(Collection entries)
Start of Block
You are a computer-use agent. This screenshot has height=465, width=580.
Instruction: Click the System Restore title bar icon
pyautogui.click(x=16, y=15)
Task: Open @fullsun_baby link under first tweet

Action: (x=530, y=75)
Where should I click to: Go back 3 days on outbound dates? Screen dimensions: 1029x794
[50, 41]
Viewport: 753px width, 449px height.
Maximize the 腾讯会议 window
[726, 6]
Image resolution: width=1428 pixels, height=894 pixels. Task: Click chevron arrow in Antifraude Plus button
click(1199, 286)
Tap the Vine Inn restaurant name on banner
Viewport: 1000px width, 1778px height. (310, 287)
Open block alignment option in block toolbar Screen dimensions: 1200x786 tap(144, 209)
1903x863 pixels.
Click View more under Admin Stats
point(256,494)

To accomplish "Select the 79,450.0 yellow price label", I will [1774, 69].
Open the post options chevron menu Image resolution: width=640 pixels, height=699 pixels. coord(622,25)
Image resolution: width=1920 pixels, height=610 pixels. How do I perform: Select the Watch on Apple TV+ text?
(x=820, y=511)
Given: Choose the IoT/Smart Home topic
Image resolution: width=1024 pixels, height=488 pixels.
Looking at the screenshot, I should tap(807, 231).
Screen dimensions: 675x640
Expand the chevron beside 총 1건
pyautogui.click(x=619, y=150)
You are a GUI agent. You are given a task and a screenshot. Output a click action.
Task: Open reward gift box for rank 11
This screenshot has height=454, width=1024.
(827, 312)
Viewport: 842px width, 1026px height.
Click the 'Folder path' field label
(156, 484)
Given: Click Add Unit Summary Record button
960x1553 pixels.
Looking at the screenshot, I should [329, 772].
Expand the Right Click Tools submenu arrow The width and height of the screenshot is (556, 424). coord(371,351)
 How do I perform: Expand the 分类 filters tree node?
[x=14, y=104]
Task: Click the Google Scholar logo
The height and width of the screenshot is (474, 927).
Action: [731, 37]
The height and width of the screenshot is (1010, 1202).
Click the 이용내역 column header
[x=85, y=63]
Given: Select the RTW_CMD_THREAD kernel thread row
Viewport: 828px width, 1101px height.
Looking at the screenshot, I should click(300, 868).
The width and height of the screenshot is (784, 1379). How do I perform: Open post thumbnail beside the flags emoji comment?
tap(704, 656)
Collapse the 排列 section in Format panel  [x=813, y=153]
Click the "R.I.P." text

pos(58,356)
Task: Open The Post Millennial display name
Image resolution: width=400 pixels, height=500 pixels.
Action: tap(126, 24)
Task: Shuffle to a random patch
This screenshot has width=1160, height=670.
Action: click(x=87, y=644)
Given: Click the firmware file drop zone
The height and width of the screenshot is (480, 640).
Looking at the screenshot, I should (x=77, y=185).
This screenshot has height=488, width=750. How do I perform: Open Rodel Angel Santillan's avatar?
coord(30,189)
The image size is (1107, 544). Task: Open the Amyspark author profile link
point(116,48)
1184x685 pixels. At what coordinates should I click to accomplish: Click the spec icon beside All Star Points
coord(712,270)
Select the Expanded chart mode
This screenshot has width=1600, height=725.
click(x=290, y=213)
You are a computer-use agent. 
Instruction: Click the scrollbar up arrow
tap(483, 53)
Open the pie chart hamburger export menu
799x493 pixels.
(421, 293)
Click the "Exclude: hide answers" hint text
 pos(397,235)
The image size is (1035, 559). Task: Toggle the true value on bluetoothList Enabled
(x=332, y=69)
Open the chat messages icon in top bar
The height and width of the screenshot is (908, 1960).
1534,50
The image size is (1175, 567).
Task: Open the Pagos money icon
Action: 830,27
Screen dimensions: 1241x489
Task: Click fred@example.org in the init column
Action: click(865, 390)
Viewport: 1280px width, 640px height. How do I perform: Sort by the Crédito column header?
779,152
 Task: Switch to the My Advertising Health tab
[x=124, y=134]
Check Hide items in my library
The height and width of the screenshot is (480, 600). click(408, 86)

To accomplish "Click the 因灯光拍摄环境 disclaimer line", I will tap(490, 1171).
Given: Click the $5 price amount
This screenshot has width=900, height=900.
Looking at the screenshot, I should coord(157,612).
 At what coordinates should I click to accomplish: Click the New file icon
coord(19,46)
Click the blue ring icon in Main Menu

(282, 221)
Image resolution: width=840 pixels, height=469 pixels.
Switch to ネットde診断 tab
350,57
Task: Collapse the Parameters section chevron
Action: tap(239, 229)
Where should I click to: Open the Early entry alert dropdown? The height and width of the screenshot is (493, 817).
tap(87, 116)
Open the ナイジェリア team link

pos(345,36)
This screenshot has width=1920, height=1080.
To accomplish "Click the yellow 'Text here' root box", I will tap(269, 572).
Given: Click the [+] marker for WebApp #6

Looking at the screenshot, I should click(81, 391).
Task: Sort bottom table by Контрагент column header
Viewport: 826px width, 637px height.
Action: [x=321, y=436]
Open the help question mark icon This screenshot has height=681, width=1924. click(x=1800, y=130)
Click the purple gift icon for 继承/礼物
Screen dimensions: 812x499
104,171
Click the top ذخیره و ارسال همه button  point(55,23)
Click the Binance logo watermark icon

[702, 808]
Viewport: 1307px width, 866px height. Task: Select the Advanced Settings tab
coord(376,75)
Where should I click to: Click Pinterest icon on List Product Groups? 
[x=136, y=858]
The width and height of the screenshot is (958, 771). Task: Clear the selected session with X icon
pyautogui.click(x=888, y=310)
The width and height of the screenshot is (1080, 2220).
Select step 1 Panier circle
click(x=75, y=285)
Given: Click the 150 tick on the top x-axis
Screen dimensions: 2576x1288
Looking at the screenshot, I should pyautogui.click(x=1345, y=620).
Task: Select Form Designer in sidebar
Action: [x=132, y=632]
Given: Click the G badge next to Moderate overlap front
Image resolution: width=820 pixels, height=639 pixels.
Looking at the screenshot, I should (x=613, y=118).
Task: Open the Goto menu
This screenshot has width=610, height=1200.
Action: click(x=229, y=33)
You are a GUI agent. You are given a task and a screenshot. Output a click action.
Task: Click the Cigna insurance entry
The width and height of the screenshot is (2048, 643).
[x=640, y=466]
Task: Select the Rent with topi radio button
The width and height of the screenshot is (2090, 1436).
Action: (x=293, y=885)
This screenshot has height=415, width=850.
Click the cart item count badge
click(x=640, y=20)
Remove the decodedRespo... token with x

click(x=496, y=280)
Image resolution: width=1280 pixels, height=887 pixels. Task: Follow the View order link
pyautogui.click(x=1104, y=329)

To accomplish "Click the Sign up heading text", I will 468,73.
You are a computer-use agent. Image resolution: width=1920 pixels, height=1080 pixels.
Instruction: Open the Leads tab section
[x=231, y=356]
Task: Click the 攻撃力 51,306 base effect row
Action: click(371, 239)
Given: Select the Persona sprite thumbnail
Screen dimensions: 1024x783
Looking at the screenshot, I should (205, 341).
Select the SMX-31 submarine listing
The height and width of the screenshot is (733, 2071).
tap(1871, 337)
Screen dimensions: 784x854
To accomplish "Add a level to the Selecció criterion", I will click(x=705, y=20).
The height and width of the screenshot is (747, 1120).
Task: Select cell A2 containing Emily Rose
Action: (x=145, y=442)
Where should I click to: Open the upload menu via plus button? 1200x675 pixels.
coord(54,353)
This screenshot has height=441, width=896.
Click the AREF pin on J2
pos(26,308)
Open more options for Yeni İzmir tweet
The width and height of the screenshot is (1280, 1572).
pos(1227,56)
End of Block
EXERCISE INSTRUCTIONS | Could you state how many lines of the data include the word "price"? Only the number is needed.

ANSWER BELOW | 2